● YOUR OBJECTIVE: In the text excerpt about family costs and debt, what job did the writer take after finishing a clerkship?

● TEXT EXCERPT:
begin

It turned out that the increase in income was outstripped by the increase in costs associated with having a child, especially when combined with loan payments.

Grade F: Jesus Christ, people… it’s called “a condom.” It’s a common tool used by those who can understand “math.” I’m probably the wrong person to talk to about this, but I do not understand people who have kids while they’re both still in school, then are surprised that kids are expensive. I think there are two types of couples: couples who wait to have kids until they’ve achieved a modicum of financial stability, and couples who are like “BABIES!!!” and lose their freaking minds. I don’t understand the latter.

As I’m learning now, once you add a kid, you need to add more space:

We were holding steady, but not getting out of debt. Nevertheless, we started to look at condos… When I finished my clerkship, an unusual opportunity came my way to work as a public defender — my dream job, and one that is hard to get in Massachusetts. I took the job even though it meant an initial pay cut, expecting to move up. My wife was working on her dissertation and would soon be pregnant with our second child. Our debt was growing a lot.

end

● DATA SECTION:
begin

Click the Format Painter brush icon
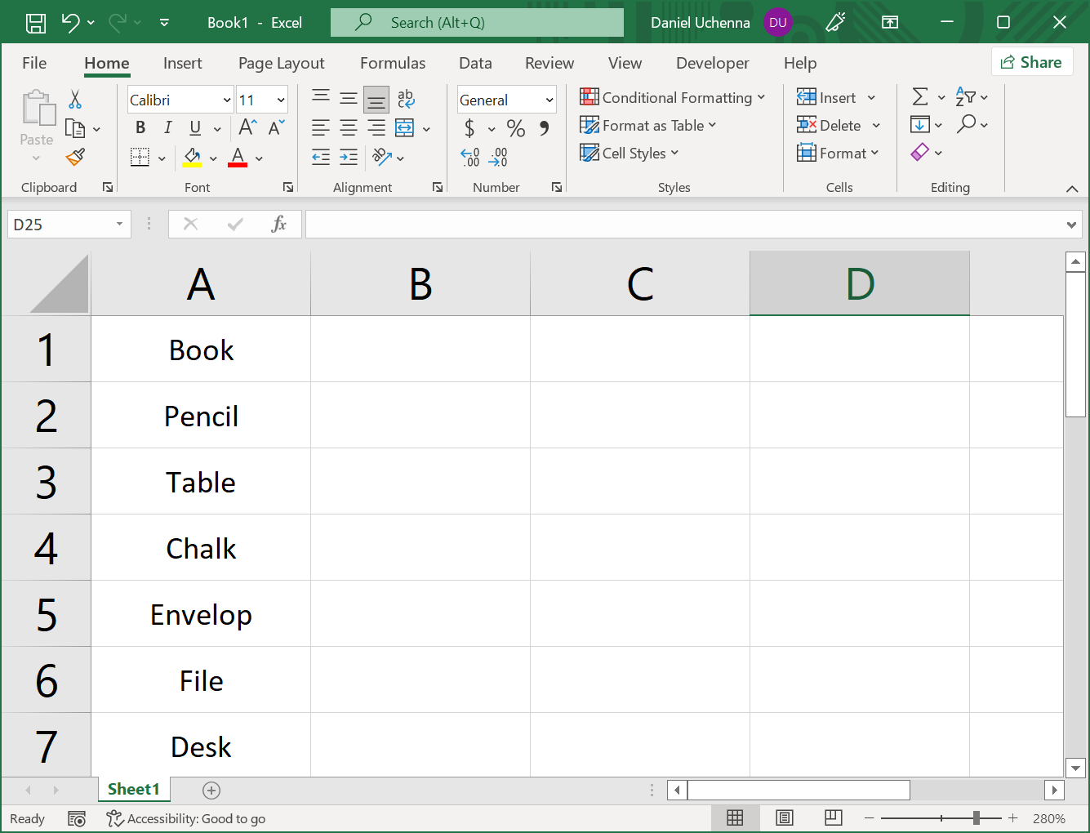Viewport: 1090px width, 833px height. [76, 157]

end
begin

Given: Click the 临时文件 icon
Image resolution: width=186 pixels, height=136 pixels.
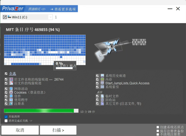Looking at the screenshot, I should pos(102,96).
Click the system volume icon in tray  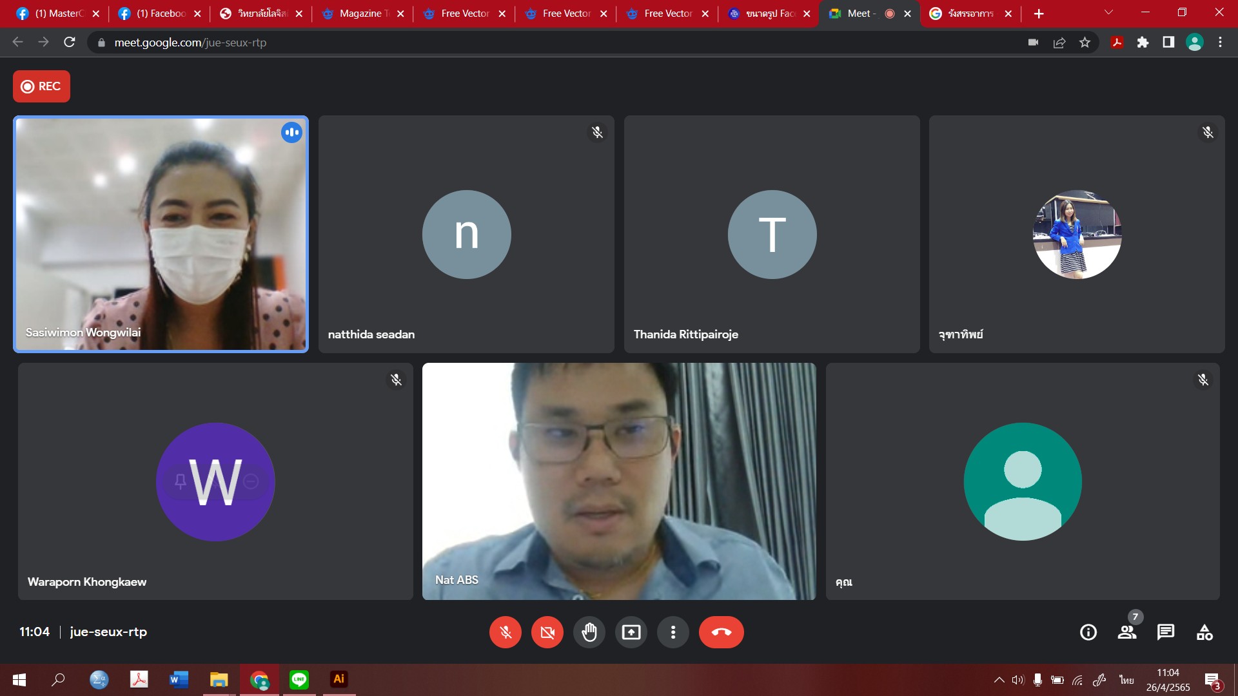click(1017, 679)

end

● OUTPUT OF THE EXERCISE: A job as a public defender.